Under a new policy, the Food and Drug Administration said it would begin publishing summaries of potential safety issues with recently approved drugs.
The FDA is tasked with reviewing the safety and effectiveness of all prescription drugs before they reach the market. But some side effects only show up after the drugs are launched and taken by millions of patients across the country. Additionally, most drugs are prescribed for alternate uses and patients groups, giving rise to unforeseen safety issues.
“So that changes the whole game because you don’t know if the drug is effective in that population,” said Dr. Robert Boucher, director of FDA’s office of drug surveillance, at a press briefing.
Typically the FDA only alerts the public when there is a pressing safety issue. But the new updates will provide a comprehensive look at the safety of all new medications approved by the FDA.
The FDA’s safety summaries will incorporate side effect reports from doctors, patients and hospitals as well as the FDA’s own original research. The FDA has collected this information for decades but has only shared it with the public in the occasional press release.
The agency plans to publish the summaries on a quarterly basis. Each new drug, including drugs approved back to September 2007, will receive a safety summary within roughly two years of approval, according to the FDA.

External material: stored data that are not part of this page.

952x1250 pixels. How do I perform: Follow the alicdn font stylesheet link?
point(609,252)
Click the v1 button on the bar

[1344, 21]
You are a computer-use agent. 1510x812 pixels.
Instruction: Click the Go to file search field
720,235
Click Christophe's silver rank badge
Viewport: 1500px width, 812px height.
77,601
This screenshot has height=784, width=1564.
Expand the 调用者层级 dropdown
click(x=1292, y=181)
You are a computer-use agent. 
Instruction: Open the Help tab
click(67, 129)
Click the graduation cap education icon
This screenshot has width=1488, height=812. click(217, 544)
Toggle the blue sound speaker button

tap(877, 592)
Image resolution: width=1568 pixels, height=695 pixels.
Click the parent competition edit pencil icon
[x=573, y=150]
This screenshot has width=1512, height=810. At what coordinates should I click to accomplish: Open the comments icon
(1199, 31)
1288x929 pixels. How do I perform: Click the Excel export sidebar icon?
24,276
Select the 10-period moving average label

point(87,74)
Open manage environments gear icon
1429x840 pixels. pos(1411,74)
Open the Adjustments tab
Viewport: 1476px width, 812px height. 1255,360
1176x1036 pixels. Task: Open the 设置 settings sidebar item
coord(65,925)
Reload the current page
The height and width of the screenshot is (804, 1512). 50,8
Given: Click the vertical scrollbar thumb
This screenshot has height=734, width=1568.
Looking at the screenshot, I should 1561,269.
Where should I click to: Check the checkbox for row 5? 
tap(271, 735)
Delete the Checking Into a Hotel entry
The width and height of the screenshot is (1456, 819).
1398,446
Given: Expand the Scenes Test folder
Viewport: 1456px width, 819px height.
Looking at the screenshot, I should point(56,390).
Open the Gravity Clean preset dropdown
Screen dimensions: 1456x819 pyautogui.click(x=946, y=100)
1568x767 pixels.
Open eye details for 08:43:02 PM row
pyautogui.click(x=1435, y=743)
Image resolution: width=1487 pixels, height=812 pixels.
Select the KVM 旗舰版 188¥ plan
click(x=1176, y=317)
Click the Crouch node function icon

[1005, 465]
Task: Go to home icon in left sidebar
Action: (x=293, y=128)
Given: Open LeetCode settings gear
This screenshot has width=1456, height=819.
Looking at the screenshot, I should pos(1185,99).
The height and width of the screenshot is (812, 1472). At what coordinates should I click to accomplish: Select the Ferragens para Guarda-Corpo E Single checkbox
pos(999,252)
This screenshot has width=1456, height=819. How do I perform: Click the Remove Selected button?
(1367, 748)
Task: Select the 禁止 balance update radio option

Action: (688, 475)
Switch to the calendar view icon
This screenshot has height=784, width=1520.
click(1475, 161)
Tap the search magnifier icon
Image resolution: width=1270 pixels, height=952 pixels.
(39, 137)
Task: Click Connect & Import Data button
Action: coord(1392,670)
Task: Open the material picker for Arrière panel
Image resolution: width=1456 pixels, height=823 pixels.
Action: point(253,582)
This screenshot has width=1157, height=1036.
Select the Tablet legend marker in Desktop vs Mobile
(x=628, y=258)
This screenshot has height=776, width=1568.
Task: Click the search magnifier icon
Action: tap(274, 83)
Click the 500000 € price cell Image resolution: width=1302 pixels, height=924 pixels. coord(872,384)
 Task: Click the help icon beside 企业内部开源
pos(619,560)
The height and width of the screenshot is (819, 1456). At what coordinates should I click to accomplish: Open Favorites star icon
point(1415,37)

“These summaries will provide clear and useful information in a timely manner that can be used by providers and patients to make informed decisions,” said Dr. Robert Ball, a director in FDA’s center for biologics evaluation.
The new policy is legally required by a 2007 law designed to make the agency more transparent and responsive to drug safety issues.
Congress wrote the law in response to the 2004 scandal involving the popular painkiller Vioxx, which was pulled from the market five years after its approval because of links to heart attack and stroke. Critics said lives could have been saved if the agency had alerted the public earlier to the safety questions surrounding the drug.